Naturkatastrophe vor chinesischer Küste: Regime verschleiert Ölpest
Chinas Behörden versuchen die Ausmaße der Ölkatastrophe im gelben Meer herunterzuspielen. Doch interessierte Bürger schildern die wahren Zustände im Internet.
![](https://taz.de/picture/302066/14/OElpest_USA.20100803-16.jpg)
PEKING taz | Fischer mit nacktem Oberkörper schöpfen mit Strohmatten Öl aus dem Meer - täglich zeigt das staatliche chinesische Fernsehen diese Bilder. Mitte Juli war in der nordchinesischen Hafenstadt Dalian ein Ölsammelbehälter der Firma China National Petroleum Corporation (CNPC) explodiert. Tausende Tonnen Öl haben Strände und Gewässer schwer verschmutzt.
Die Bilder im Fernsehen sind Beleg für den gelassenen Umgang der Staatsführung mit der Katastrophe: Sie meldet unerschöpflicher Einsatz, eindrucksvolle Zahlen und mitmachende Erfolgsmeldungen. Dank der 8150 Fischerboote, 45.000 Helfer, 466.000 Plastiktüten und 430.000 Metern Strohmatten haben die Reinigungsarbeiten einen "entscheidenden Erfolg" erzielt, lobte die Dalianer Stadtverwaltung. Touristen genießen nun wieder den Strand und "optimistische Bewohner" die Meeresfrüchte, heißt es auf ihrer Webseite.

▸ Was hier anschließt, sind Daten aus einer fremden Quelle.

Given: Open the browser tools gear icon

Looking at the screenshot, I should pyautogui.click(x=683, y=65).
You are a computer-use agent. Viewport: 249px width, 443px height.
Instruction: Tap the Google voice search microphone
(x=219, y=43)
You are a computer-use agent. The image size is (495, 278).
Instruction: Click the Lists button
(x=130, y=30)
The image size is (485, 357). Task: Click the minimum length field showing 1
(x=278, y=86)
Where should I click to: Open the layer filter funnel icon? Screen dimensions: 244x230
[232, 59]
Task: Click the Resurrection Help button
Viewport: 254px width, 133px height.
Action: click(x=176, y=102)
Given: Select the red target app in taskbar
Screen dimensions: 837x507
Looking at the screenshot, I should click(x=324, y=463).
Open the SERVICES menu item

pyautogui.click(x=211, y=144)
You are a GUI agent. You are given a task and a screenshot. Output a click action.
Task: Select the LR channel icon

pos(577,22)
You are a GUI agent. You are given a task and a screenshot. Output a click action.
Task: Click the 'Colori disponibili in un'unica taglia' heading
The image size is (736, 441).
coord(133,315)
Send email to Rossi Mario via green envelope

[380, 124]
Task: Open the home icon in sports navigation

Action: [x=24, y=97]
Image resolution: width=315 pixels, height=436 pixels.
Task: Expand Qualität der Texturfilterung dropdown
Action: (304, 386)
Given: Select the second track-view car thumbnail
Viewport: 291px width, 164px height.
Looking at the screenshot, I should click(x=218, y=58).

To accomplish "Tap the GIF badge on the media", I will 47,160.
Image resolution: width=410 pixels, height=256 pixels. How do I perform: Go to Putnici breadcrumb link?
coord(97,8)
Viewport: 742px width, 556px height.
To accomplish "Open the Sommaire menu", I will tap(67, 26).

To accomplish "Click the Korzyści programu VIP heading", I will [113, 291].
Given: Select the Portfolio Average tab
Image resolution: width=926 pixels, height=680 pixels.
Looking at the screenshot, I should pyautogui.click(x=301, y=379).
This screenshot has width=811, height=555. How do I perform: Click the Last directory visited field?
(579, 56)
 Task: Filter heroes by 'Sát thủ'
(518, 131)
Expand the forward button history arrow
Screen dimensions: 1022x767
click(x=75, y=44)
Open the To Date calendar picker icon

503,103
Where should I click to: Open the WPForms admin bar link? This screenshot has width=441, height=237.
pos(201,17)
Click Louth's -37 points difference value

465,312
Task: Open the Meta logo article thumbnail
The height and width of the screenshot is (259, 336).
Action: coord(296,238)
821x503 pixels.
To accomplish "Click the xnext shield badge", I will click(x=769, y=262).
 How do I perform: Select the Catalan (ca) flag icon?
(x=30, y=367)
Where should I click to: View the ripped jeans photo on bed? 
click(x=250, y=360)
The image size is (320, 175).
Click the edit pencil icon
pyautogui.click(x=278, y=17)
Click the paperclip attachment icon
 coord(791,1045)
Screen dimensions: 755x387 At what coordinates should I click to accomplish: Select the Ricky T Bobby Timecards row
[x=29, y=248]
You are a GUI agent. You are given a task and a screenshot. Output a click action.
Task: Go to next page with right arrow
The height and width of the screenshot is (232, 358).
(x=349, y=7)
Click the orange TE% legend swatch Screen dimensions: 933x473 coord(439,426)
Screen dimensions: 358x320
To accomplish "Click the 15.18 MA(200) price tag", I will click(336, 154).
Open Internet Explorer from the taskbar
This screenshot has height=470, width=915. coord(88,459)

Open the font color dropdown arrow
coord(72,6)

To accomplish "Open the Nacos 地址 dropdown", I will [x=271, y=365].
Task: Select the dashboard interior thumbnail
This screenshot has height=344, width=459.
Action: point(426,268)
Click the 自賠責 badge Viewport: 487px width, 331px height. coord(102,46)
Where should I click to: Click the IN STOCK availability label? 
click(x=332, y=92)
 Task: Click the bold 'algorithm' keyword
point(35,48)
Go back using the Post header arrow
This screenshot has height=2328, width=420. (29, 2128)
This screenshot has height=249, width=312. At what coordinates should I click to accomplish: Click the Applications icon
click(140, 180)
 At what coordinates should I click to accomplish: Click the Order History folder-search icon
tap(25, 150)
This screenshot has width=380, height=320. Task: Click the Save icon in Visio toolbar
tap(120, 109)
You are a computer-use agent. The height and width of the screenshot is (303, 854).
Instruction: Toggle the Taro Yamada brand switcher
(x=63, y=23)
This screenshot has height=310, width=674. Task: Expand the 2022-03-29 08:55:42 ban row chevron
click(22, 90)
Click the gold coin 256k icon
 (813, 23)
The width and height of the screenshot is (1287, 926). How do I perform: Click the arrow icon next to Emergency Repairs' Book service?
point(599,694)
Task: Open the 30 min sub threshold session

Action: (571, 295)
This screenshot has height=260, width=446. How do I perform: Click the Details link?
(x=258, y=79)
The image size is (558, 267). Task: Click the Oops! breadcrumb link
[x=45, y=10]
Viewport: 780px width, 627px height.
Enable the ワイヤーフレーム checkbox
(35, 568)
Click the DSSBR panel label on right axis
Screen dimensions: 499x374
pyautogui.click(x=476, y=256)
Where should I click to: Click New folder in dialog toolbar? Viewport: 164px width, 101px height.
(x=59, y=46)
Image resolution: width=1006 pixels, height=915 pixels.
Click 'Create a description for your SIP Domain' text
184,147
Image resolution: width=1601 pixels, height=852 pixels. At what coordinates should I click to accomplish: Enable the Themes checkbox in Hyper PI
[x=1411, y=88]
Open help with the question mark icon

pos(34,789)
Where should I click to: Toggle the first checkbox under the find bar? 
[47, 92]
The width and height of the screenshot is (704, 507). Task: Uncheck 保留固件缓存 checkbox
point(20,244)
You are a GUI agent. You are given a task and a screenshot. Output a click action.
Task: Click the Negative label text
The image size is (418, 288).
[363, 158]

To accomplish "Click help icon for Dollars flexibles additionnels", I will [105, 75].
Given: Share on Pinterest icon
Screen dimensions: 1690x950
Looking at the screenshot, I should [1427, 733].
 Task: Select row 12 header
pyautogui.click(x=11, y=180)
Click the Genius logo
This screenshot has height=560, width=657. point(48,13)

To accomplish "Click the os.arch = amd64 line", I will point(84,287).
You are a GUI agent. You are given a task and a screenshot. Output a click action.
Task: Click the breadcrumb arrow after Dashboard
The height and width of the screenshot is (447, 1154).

Das ist die offizielle Meinung. Die stellen US-Ölexperte Richard Steiner und die Umweltschutzorganisation Greenpeace mit ihrem am Montag veröffentlichten Untersuchungsbericht aber in Frage. Den Bericht haben Chinas Internetnutzer blitzschnell über Diskussionsplattformen, Webtagebücher und Mikroblogs verbreitet. Die Zensoren kommen nicht nach, oder sie sind angewiesen worden die Volksmeinung zu beobachten.
Also können interessierte Nutzer auch folgendes lesen: Nicht 1500 Tonnen wie offiziell behauptet, sondern zwischen 60.000 und 90.000 Tonnen Öl seien ins Gelbe Meer bei Dalian geflossen, schätzt Steiner in seinem Bericht. Es wären noch "substantielle Ölmengen" auf dem Meer, in Strandnähe und an Stränden. Alle Meeresorganismen seien massiv vergiftet worden. Im Sand abgelagerte und auf dem Grund versickerte Ölrestestoffe werden die Region "auf Jahre" belasten.
Für die offiziellen Darstellungen haben viele chinesische Webuser nur noch Spott übrig. "Ein Leben ist für den "großartiger Erfolg der Reinigungsarbeiten nichts wert", schreiben mehre von insgesamt 3000 Kommentatoren im Webforum des Portals QQ unter der Bilderserie des Fotographen Jiang He, die das Versinken eines Feuerwehrmannes im Ölteppich dokumentierte. Und Chinas "Nachrichtenarbeiter", wie sie sich oft nennen, machen ihre eigene Berichterstattung. Im Mikroblog der IT-Firma Sina stellt Nutzer "Weitang Nuanhe" Bilder der mit bloßen Händen nach Öl schöpfenden Fischer und den in Schutzkleidung verpackten Helfern bei der BP-Ölkatastrophe in Mexiko gegenüber. Blogger "Tianyuan Tongyou" aus Dalian erklärt, warum sich die Fischer ungeschützt in die Ölteppiche begeben. "Die Regierung zahlt den Fischern 1000 Yuan (110 Euro) Reinigungsbeihilfe pro Boot und Tag sowie 300 Yuan pro Öltonne", schreibt er, "wie man hört soll das Geld von CNPC stammen."
Die Schuldfrage des Unternehmens thematisieren auch Chinas investigative Magazine wie CBNweekly oder New Weekly. Der staatliche Ölgigant glänzt bis dato hauptsächlich durch Schweigen. CNPC habe ein eigenes Klassifizierungssystem für "sensible Informationen", zitiert ein Reporter von CBNweekly einen Angestellten des Unternehmens. "Sie dürfen ihre wichtigste Beziehung nicht riskieren - die zu den staatlichen Behörden", folgert das Magazin.
Die Firma wird letztlich die komplette Verantwortung übernehmen, analysiert "New Weekly". Dafür brumme ihr die Regierung eine Strafe in Maßen auf und Bürgerklagen auf Schadensersatz werden nicht zugelassen. Das wird auch Chinas kritische Öffentlichkeit nicht verhindern können. Aber sie behalten ihre Regierung im Visier.